*Problem*: Count the lines below that contain the word "computer", and give only that number.

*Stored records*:
..............................

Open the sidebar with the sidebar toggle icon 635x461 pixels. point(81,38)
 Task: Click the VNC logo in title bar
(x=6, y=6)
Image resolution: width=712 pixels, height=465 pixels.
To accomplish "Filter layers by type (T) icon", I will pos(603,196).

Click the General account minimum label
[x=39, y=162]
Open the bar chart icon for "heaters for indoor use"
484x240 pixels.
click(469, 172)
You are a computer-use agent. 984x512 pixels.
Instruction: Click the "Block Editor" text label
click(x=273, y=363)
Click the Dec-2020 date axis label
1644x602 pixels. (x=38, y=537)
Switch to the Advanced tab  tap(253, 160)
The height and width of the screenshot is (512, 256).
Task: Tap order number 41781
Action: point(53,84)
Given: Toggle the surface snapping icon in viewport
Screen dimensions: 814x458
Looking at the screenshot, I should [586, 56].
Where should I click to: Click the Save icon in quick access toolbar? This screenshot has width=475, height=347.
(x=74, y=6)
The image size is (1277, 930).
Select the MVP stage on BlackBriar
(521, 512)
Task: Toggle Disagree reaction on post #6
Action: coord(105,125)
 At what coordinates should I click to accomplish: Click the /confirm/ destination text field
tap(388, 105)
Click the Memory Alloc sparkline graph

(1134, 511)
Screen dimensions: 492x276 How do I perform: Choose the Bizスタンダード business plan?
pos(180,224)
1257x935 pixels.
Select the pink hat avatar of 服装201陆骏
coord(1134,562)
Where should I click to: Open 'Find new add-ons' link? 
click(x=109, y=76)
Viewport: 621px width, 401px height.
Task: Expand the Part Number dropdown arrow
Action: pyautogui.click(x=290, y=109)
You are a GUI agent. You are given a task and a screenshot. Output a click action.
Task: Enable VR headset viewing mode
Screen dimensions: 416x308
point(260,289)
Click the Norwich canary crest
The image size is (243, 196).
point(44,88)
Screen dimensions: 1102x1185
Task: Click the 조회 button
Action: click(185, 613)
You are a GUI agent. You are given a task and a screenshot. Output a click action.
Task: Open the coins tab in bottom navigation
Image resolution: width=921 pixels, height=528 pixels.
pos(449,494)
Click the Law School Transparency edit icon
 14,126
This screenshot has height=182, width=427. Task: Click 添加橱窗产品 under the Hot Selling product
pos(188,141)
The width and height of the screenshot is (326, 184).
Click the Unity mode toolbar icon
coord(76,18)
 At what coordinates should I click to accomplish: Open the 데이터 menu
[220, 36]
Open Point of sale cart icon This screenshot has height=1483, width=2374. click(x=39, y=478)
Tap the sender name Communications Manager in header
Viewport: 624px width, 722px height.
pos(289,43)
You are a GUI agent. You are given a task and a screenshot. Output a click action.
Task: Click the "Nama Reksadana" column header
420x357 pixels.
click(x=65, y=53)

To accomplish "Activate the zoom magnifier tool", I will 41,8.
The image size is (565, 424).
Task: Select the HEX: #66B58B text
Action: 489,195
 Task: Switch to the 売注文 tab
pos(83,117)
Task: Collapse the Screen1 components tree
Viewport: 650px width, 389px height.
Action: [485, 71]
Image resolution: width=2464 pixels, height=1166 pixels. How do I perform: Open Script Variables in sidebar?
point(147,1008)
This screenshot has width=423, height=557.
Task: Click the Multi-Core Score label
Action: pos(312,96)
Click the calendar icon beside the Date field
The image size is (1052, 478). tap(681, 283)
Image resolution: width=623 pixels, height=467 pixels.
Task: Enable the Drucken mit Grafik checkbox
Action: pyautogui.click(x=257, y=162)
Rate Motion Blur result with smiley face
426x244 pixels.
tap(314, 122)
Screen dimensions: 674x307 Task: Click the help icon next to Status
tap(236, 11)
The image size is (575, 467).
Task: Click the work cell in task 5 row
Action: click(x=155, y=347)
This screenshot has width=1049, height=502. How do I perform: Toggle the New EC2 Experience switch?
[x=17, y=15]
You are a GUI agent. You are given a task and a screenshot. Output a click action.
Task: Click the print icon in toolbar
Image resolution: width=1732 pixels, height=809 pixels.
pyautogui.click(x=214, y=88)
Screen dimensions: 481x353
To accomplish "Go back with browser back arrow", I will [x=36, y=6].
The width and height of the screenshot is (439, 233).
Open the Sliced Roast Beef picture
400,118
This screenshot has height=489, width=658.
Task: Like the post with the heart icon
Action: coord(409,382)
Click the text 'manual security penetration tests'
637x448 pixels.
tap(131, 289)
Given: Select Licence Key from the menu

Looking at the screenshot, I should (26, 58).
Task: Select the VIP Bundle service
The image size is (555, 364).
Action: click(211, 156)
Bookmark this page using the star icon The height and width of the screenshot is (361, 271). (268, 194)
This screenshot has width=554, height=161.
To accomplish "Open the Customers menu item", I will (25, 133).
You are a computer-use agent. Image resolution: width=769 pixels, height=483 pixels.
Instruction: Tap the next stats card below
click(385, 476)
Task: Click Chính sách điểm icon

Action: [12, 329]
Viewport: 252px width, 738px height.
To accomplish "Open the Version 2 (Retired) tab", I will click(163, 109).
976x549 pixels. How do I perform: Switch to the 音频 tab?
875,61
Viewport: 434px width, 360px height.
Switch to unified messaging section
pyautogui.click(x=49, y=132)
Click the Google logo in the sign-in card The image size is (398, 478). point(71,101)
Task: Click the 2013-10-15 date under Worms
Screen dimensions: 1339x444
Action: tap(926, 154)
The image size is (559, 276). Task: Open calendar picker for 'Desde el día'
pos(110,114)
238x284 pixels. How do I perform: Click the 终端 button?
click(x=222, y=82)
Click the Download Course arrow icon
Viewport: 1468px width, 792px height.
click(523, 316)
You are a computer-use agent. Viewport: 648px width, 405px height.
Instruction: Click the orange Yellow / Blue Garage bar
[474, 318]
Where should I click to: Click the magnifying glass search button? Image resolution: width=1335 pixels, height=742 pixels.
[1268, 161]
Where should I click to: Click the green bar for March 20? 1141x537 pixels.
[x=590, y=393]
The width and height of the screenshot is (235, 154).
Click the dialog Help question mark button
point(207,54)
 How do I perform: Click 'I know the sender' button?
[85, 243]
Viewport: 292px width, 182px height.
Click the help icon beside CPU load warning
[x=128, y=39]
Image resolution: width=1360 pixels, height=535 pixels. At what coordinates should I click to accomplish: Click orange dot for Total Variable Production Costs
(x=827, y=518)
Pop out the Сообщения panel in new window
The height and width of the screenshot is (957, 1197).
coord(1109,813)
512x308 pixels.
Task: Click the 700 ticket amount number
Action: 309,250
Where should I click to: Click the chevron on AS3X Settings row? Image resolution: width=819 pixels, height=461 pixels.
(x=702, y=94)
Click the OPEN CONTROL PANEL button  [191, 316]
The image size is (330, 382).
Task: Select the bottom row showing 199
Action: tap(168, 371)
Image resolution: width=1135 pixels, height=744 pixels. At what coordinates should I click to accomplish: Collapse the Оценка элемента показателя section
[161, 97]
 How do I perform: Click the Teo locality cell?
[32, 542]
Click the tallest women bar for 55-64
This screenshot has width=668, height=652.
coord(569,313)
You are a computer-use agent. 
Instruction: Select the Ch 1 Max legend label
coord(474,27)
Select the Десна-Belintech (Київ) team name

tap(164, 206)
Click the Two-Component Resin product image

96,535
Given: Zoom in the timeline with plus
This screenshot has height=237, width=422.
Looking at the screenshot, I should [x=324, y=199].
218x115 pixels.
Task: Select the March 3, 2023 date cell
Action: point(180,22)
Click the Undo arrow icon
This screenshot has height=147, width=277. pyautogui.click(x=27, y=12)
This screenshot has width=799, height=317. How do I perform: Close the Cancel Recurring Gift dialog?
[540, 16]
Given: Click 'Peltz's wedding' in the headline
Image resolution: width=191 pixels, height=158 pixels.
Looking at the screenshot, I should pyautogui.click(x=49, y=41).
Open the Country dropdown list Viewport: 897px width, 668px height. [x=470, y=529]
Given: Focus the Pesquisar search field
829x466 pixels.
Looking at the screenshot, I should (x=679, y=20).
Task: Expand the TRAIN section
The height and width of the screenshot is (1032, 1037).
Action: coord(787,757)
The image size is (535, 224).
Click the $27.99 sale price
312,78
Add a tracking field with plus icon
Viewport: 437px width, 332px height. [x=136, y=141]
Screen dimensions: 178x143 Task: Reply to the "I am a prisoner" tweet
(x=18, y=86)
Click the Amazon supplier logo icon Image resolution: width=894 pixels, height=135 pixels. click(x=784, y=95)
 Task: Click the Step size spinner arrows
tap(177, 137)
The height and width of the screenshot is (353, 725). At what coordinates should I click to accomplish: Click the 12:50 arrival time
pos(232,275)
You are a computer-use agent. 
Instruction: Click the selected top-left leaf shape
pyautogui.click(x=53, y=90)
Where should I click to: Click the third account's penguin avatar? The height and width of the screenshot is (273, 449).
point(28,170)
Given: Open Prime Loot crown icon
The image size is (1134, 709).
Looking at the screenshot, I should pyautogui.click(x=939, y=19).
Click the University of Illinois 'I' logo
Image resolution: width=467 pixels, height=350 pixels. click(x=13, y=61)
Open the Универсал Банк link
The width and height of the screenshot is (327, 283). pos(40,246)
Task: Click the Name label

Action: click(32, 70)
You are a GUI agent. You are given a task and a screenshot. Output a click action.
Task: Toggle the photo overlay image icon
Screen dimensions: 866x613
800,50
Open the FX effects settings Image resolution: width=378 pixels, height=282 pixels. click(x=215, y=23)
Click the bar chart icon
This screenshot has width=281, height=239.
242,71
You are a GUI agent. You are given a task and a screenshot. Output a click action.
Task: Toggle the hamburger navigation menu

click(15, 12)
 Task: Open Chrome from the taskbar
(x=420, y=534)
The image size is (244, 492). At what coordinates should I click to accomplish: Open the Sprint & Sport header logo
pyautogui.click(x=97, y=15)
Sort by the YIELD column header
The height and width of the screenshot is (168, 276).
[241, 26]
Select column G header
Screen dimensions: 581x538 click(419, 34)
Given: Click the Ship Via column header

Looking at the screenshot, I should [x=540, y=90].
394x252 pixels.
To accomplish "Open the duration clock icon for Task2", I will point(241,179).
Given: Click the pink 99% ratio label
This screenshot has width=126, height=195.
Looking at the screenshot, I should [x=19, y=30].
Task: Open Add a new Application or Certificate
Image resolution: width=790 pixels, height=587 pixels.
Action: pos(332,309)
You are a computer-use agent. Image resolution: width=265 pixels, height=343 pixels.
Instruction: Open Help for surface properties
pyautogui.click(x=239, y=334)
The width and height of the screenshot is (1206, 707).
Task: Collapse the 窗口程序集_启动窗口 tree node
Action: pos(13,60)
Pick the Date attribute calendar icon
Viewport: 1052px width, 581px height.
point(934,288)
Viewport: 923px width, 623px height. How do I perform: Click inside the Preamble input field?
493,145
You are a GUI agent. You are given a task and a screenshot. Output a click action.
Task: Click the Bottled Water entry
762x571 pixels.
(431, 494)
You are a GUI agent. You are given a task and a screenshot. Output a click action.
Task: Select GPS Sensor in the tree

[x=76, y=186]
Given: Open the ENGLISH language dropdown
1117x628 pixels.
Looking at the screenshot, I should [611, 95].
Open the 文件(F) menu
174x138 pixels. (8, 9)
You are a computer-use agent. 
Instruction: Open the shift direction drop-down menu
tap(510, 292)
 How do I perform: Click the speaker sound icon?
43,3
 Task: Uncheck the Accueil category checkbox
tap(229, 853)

..............................

*Result of this exercise*: 7